HOW TO COMPLETE THIS TASK - Without including pictures, set down every record exactly as it stands.

-.-.-

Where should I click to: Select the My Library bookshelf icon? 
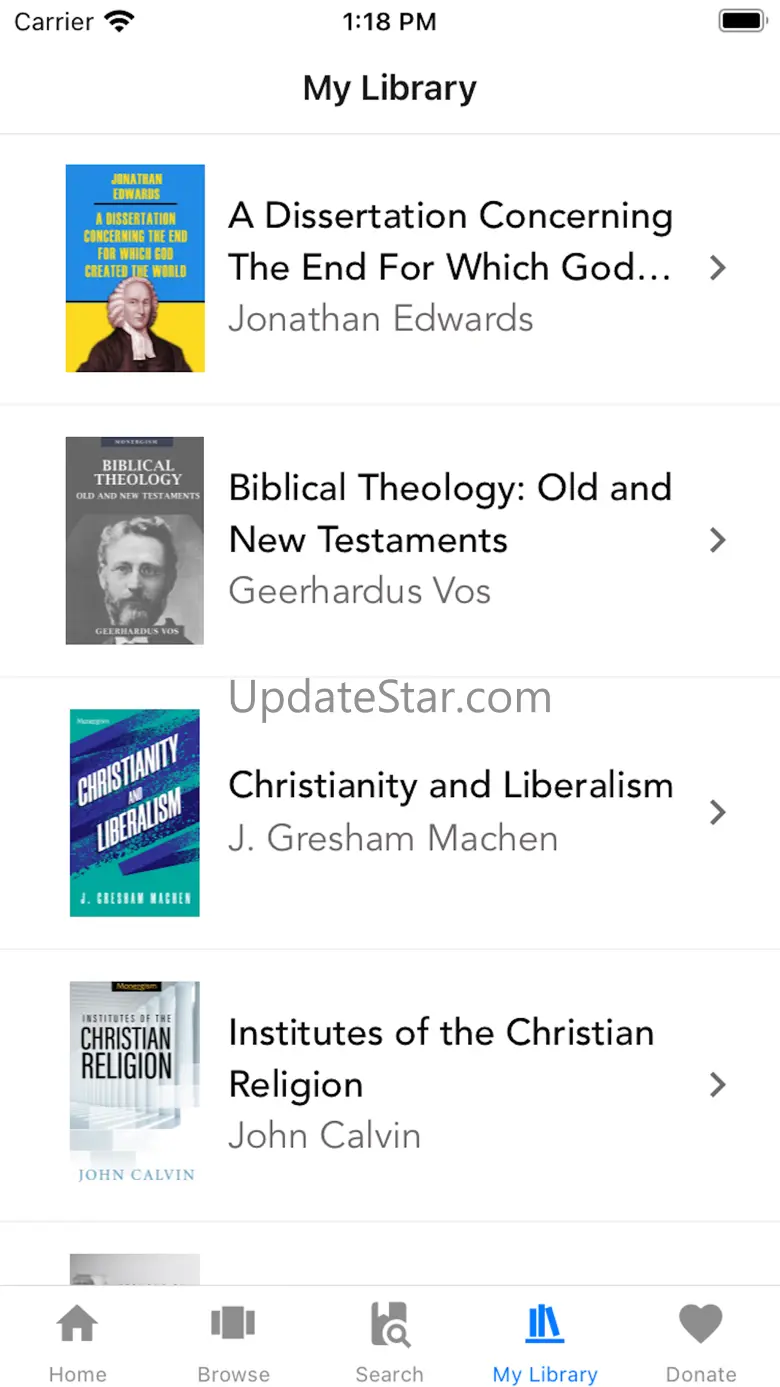click(x=545, y=1326)
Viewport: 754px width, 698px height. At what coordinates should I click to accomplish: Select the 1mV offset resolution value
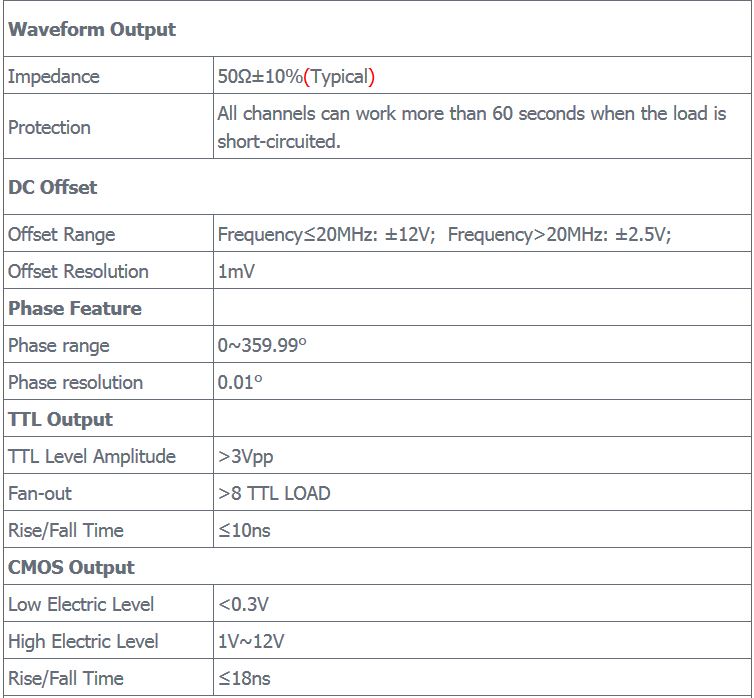(x=236, y=271)
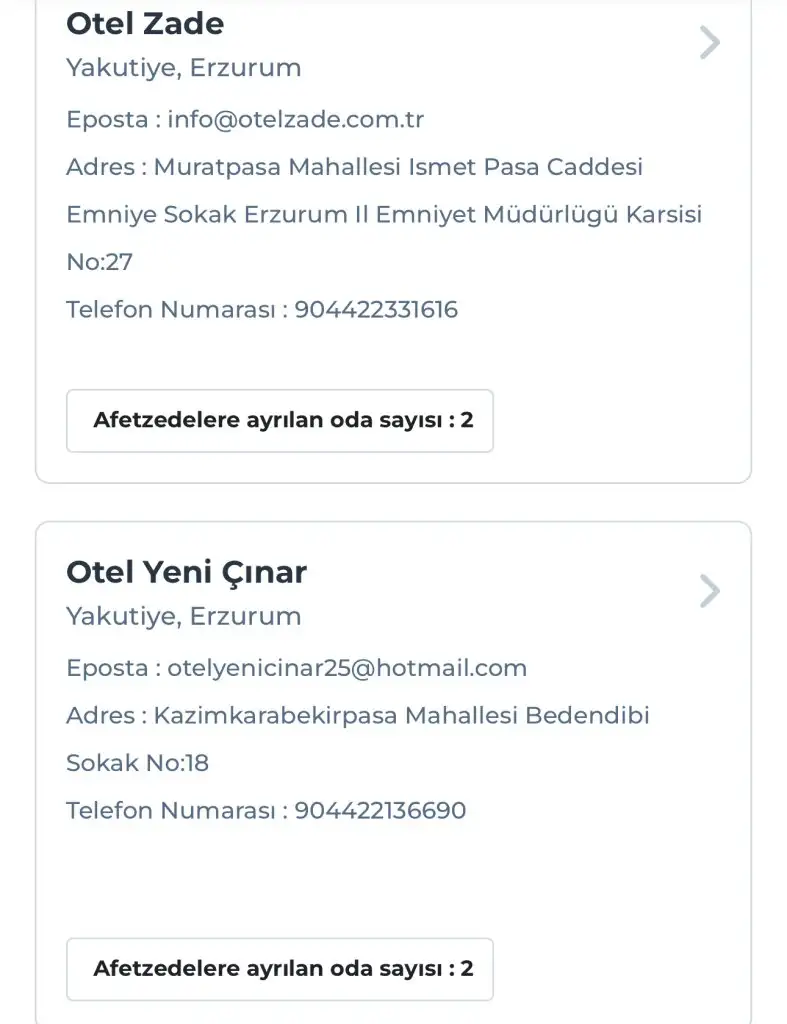Expand Otel Yeni Çınar chevron arrow

tap(709, 591)
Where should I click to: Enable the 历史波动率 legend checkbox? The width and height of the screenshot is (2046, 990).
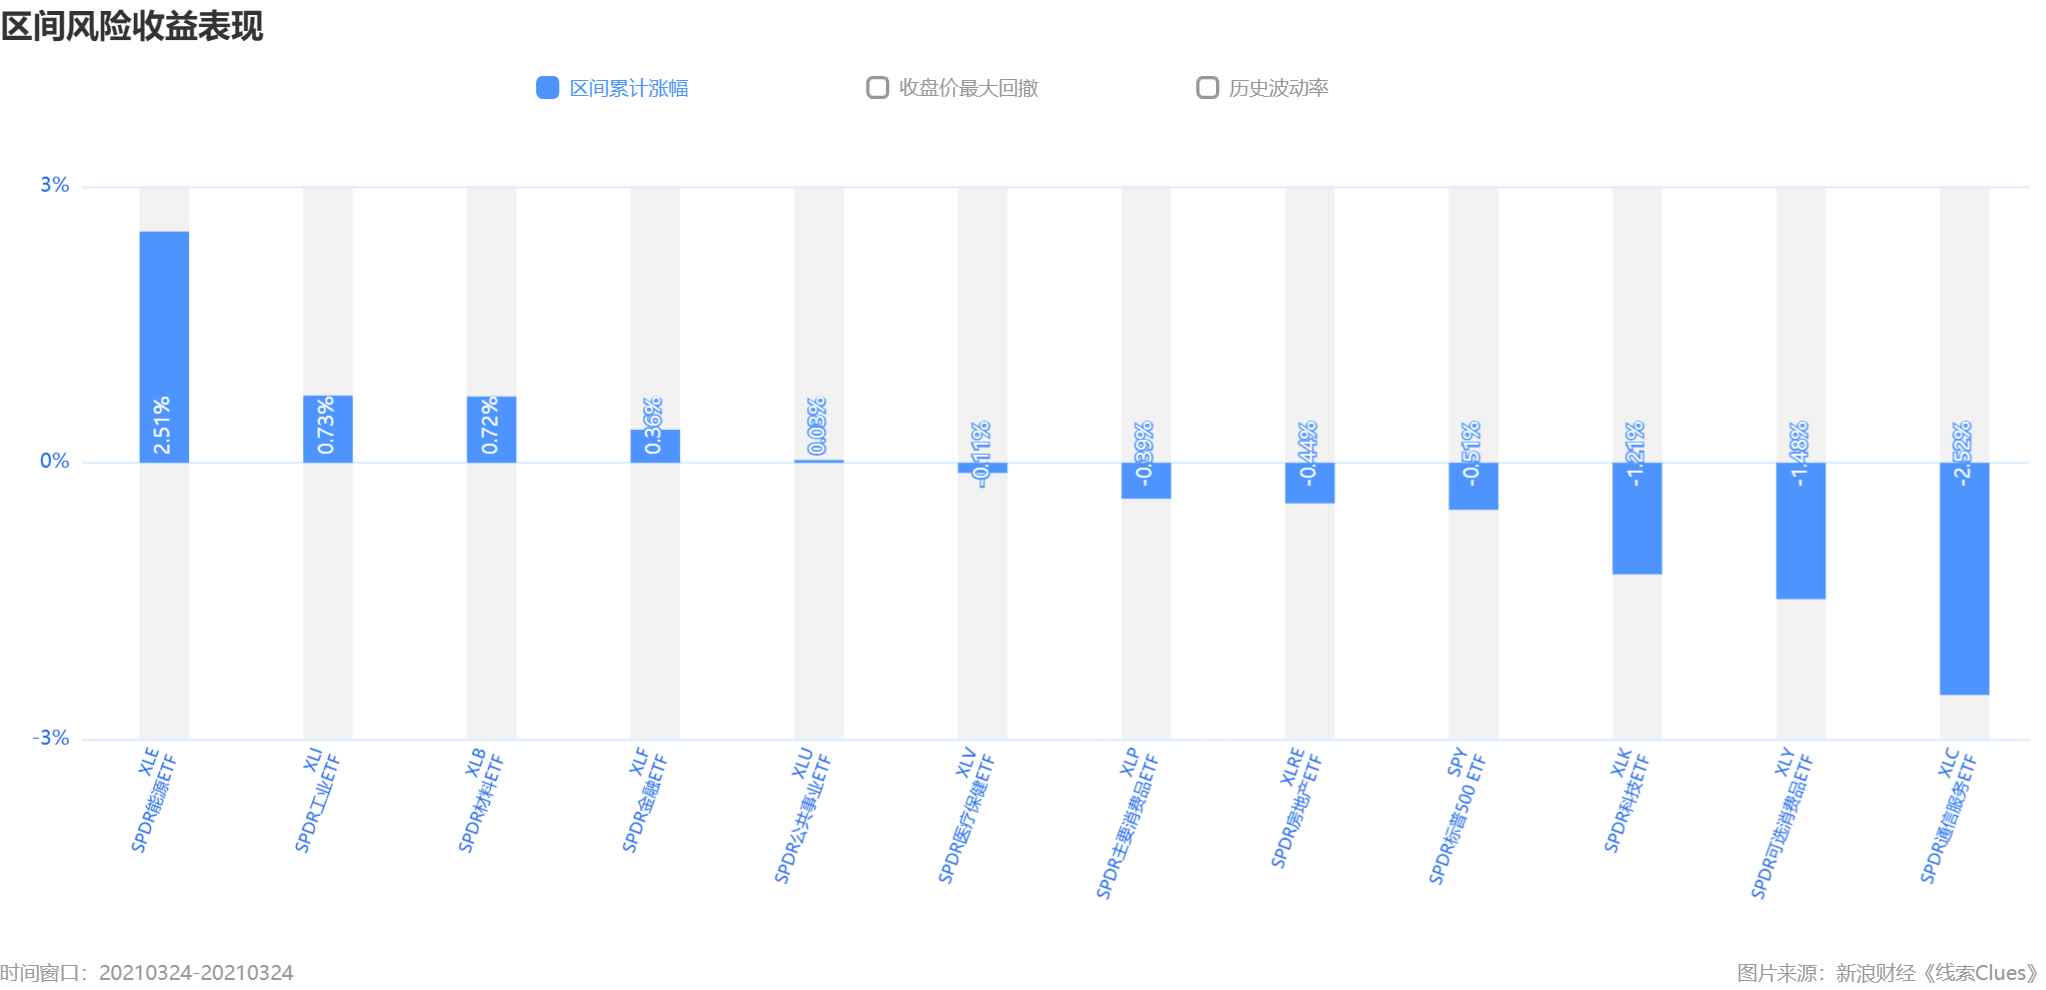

-.-.-

SOLUTION TO THE EXERCISE -
Where should I click to: Select the My Library bookshelf icon? 
click(x=545, y=1326)
Viewport: 754px width, 698px height. At what coordinates should I click to accomplish: Select the 1mV offset resolution value
(x=236, y=271)
Expand Otel Yeni Çınar chevron arrow

tap(709, 591)
Where should I click to: Enable the 历史波动率 legend checkbox? The width and height of the screenshot is (2046, 990).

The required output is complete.